The mother of a young addict tells me that her son has had every opportunity get sober – but won't.
She has the resources to send him to a treatment program. He won't go. She's offered to rent him an apartment until he can find employment – but he won't look for a job. He just bums money from wherever he can, and lays up in a cheap motel. But his addiction is becoming so debilitating that he soon will be homeless because he can't even hustle up enough money to pay for his own motel.
She's tried everything in the world to get him on a recovery track, but addiction rules his life. Because she was using drugs when he was a child he uses that as a guilt card when he talks to her. And because she's overly sensitive she has a tough time putting her foot down. Even though she's in recovery and knows that she had to suffer enough pain before reaching the point where she got serious, she somehow has a difficult time applying the same principles to her son.
Because I know these people well I have some understanding of the dynamic between her child and her. I tell her she must be willing to let him go all the way to the bottom. Let him go to jail. Let him go to the streets. Let him suffer enough to figure out that his decision to continue using is going to keep him immersed in suffering. He'll begin to understand that his way isn't working.
I tell her that I never got into recovery until people stopped helping. When the person who loved me the most, my mother, told me she'd no longer help me I began to realize that I must be the problem. She wouldn't let me sleep on her couch. She wouldn't let me sleep in her garage. She wouldn't "loan" me money. Nor would any of my friends. I was without resources. And ended up being homeless for a time.
But that was probably the best lesson of my life. I finally had to look at myself and say "You know, John, you may be the problem here." I began to realize that other people weren't the problem. Yeah, so I was raised in an abusive home as a child when I lived with my alcoholic father. While we had enough to eat, we were relatively poor as I was growing up.

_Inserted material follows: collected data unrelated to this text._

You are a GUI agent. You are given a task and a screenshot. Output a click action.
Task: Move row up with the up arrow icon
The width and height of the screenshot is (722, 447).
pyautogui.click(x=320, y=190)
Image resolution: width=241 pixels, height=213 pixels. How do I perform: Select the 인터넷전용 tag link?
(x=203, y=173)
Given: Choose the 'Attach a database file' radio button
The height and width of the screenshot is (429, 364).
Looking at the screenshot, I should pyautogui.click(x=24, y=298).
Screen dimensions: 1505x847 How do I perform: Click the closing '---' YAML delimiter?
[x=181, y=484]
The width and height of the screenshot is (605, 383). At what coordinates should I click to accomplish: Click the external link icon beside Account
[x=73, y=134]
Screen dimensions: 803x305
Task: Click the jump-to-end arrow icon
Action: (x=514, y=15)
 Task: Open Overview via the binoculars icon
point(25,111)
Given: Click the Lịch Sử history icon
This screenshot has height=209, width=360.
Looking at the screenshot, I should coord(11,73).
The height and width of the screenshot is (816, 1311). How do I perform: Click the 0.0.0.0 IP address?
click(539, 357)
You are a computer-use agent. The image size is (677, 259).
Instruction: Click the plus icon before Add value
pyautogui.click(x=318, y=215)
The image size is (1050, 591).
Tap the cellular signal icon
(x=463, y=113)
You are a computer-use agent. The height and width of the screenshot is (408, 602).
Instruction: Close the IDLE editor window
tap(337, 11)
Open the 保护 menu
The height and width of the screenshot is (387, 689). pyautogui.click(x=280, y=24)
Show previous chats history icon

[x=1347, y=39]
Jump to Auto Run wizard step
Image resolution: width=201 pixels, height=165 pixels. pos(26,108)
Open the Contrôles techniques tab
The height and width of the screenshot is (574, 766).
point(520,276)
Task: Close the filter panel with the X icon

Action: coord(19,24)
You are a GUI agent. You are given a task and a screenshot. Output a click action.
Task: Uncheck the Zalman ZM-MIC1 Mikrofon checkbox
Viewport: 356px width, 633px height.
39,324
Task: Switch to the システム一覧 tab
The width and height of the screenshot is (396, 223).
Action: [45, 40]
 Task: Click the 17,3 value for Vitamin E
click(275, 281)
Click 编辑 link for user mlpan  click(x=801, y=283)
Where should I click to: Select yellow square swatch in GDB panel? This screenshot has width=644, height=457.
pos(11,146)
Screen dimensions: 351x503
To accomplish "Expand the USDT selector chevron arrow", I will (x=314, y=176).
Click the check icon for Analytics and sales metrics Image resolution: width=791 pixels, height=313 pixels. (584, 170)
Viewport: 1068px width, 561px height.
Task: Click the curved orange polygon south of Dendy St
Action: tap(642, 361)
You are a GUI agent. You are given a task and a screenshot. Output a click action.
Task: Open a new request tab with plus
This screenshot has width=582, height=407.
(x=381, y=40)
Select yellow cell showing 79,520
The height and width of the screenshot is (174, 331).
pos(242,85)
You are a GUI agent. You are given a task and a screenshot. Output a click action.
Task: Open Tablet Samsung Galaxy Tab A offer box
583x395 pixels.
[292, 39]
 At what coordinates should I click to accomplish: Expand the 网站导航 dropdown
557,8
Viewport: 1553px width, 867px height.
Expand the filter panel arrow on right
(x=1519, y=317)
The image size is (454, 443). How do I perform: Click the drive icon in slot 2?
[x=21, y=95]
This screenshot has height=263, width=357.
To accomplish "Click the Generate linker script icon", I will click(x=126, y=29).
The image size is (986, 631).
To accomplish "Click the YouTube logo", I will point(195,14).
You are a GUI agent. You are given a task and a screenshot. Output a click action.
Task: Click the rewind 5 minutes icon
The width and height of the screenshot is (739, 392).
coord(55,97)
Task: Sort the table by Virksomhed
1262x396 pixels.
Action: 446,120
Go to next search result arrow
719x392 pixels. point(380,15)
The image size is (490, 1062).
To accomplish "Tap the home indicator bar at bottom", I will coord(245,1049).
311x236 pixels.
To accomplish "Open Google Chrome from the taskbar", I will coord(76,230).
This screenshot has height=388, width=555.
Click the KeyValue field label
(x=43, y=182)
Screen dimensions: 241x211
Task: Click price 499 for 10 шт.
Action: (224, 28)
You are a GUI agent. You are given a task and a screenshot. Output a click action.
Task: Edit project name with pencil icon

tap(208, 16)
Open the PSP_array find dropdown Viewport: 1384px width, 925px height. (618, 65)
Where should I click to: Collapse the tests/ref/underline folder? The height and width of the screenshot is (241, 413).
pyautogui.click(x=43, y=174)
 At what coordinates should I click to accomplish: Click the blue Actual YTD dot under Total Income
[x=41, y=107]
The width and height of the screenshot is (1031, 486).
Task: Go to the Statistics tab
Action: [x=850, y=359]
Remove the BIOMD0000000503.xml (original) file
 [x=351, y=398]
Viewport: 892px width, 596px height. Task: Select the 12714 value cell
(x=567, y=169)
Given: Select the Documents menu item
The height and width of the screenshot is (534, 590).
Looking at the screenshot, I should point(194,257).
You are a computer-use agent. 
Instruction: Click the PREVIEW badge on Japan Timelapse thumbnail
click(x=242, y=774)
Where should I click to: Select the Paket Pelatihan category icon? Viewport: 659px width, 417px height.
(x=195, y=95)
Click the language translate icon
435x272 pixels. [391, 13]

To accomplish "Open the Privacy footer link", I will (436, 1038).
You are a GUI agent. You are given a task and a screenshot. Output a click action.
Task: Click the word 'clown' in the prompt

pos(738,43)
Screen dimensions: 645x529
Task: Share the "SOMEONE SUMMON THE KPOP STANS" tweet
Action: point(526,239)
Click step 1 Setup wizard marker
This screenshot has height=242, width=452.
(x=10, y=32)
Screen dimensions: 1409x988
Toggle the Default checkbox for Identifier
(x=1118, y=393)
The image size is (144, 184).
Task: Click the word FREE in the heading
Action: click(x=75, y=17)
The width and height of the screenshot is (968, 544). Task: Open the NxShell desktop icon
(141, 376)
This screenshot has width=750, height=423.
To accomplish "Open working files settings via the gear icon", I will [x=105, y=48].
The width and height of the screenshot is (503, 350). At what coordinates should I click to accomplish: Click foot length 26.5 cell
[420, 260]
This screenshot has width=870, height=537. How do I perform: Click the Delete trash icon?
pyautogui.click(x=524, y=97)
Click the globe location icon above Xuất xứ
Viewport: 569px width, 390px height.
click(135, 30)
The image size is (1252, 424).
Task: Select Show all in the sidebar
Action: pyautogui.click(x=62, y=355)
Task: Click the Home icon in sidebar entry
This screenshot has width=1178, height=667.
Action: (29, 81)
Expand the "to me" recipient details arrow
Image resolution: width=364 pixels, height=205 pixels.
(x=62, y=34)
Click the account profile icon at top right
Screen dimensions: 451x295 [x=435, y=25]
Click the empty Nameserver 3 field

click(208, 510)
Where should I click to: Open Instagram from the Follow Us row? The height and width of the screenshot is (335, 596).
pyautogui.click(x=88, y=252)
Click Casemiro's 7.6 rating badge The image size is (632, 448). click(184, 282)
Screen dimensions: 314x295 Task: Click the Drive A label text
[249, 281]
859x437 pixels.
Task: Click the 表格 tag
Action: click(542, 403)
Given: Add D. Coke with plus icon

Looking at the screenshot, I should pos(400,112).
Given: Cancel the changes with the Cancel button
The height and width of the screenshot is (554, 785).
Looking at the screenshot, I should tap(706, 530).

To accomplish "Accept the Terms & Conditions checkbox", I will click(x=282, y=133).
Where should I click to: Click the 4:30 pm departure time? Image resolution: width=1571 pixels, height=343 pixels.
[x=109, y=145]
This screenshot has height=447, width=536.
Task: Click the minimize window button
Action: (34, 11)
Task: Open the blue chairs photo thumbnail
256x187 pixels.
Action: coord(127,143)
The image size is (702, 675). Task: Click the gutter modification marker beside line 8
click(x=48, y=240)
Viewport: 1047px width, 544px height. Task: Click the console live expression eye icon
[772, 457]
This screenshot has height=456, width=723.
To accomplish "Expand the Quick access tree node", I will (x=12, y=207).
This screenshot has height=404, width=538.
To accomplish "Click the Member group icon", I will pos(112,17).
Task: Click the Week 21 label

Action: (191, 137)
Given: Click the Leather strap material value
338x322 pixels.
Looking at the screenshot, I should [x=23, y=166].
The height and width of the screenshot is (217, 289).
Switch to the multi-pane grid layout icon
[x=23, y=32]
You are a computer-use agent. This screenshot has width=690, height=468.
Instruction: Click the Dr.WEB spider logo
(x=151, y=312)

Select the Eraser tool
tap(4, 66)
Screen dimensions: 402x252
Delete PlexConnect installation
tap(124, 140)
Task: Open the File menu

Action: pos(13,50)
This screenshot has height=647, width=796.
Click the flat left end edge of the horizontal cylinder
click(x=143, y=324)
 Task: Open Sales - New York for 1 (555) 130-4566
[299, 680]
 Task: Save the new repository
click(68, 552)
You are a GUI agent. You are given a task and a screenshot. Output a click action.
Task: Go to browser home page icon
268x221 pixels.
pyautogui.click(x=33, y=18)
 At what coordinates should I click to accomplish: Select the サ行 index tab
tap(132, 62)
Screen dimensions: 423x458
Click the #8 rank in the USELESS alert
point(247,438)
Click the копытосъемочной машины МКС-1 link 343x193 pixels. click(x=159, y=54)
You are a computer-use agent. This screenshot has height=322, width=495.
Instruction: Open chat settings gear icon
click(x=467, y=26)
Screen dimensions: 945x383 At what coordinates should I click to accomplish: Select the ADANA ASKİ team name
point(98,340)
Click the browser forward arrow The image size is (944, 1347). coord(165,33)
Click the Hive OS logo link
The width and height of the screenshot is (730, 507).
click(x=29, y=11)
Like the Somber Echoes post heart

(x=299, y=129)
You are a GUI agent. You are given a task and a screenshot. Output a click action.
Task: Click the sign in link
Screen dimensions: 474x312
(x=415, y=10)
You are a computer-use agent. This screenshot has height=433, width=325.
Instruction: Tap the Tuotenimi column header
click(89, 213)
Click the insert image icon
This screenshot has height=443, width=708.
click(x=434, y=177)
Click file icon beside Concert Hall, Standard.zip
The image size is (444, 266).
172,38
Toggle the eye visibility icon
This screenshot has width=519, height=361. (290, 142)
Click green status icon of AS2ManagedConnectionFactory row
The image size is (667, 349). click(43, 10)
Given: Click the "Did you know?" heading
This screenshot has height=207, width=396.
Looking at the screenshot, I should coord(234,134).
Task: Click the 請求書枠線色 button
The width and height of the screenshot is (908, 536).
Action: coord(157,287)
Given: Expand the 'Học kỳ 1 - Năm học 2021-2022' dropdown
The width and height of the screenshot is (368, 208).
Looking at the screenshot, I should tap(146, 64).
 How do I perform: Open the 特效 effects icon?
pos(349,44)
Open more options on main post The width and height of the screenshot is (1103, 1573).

All of the bad things that happened to us as we were growing up or going through relationships or jobs or life itself, may be true. And they may be bad, even horrible. But if that's what we use as an excuse to get high or drunk, then we're destined to never get well. All we're doing is perpetuating a bad situation. And eventually, those bad situations historically get worse, never better. If we live through our addictions, we may find ourselves in prison. Or on the streets. Maybe a mental hospital. Who knows? And the sad thing is that as we get older, we find that hardly anyone cares about us because we don't care enough about ourselves to accept help from others.
But there's a solution for all of us addicts. All we need to do is open up our minds and hearts – and reach out. Someone will help us get into recovery.